Although the 1-min STST did not significantly predict transplantations in our cohort, another secondary endpoint, this is likely due to limited statistical power, as only five transplant events occurred. Additionally, transplantation eligibility is influenced by factors beyond functional capacity, such as organ availability and institutional policies. Nevertheless, prior studies have demonstrated the utility of the 1-min STST in lung transplant candidates43 and its responsiveness to postoperative changes following transplantation44.

Given its simplicity, short duration and minimal logistical requirements, the 1-min STST may serve as a practical alternative to the 6MWT, especially in outpatient clinics, general practitioner offices and resource-limited settings where space or staff constraints may limit the use of longer functional tests. While the 6MWT remains the guideline-recommended9 standard for functional capacity assessment in PH, its implementation can be limited by space, time and personnel constraints. In contrast, the 1-min STST requires minimal equipment and infrastructure, which also reduces healthcare costs, making it a practical alternative. It could be easily digitized or incorporated into mobile health platforms for remote monitoring.

Furthermore, the 1-min STST has demonstrated high reliability and validity in assessing functional capacity in cardiopulmonary populations45,46, including patients with PH22. The previously demonstrated strong correlation between the 1-min STST and the 6MWT19, the routine standard for functional capacity assessment, further supports the use of the 1-min STST as a surrogate measure of functional capacity in PH.

Clinical implications and future directions

The 1-min STST is simple and low-cost, making it especially attractive for routine use in healthcare environments where tests like the 6MWT or cardiopulmonary exercise testing may not be feasible. Its implementation in routine visits could aid in tailoring monitoring intensity and allow clinicians to personalize monitoring intervals and treatment decisions based on individual patient risk profiles. Our findings underscore the broader clinical value of assessing functional capacity in PH. Patients who perform well on physical tests are more likely to maintain independence in daily living and may experience more favorable outcomes overall. Future research should explore the 1-min STST in PH not only as a baseline prognostic tool but also as a longitudinal marker of disease progression and treatment response.

Study limitations

This study has some limitations. First, although we included a wide variety of potential prognostic factors to control for confounding, some important factors may have been omitted (e.g., physical activity, participation in rehabilitation programs).
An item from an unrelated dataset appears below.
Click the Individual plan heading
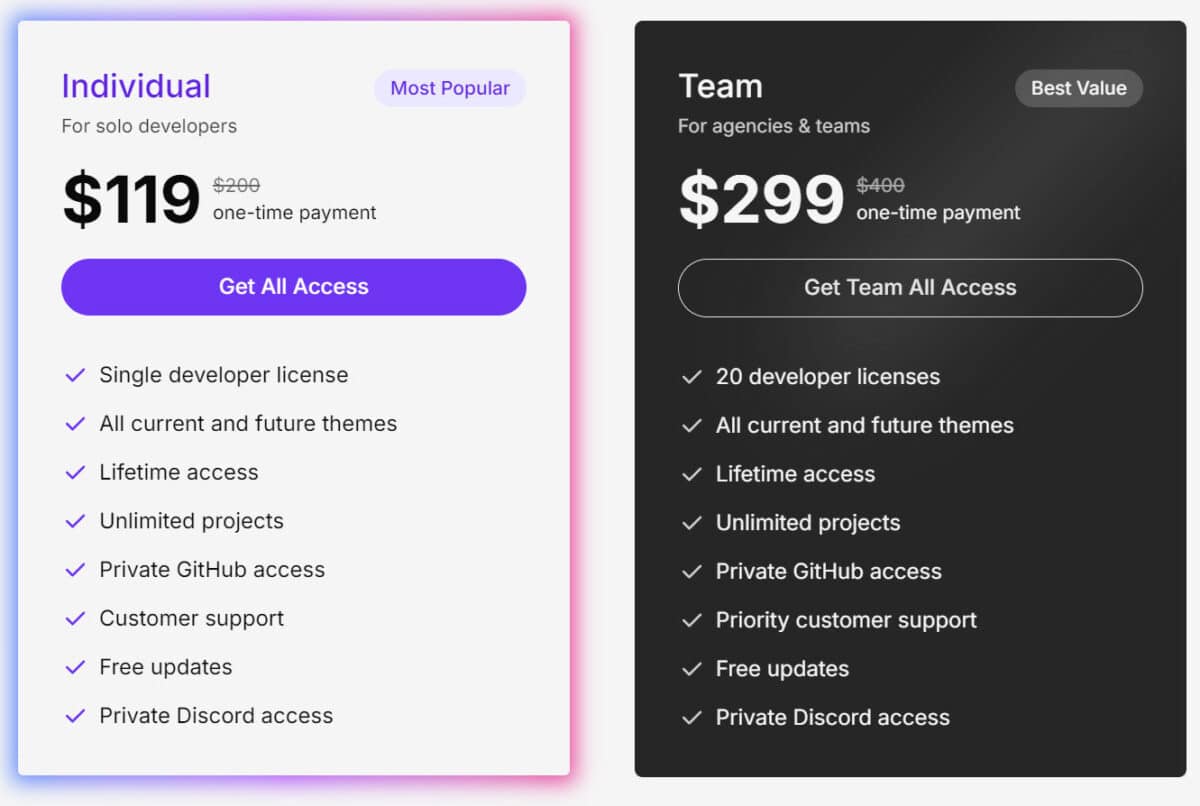click(x=136, y=86)
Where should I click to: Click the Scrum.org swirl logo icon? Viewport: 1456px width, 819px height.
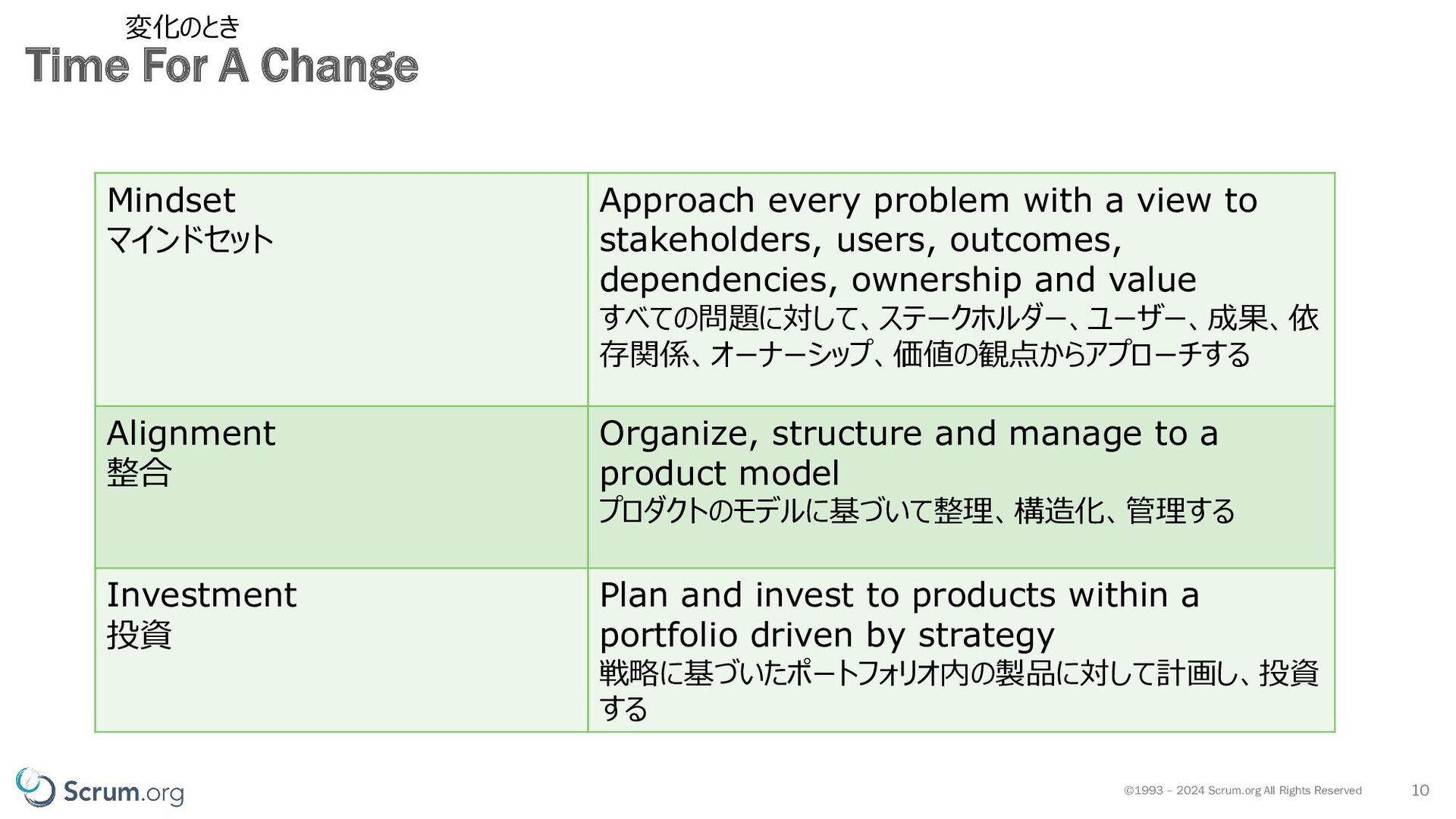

Second, we excluded participants who failed to complete the 1-min STST and did not group these participants as unable to complete it. Thus, we did not compare participants unable to complete the test with those who were able, which should be investigated in future studies. Third, because our study was conducted in a single center generalizations should be made with caution. However, the single center study-design also offers advantages regarding the consistency of diagnostic work-up, treatment and follow-up and the prospective study design assures consistency and accuracy of the acquired data. Finally, in this study, the 1-min STST and 6MWT were only performed once, without accounting for potential learning effects. While this approach aligns with previous PH studies evaluating the 1-min STST20,47, the impact of repeated 1-min STST testing warrants further investigation.

Conclusion

The 1-min STST is a predictor for long-term adverse outcomes in patients with PH and may serve as a simple and cost-effective tool for risk stratification in this population. Therefore, we postulate that incorporating the 1-min STST into routine clinical assessments of patients with PH as an objective measure may help optimize risk-stratification and improve patient management.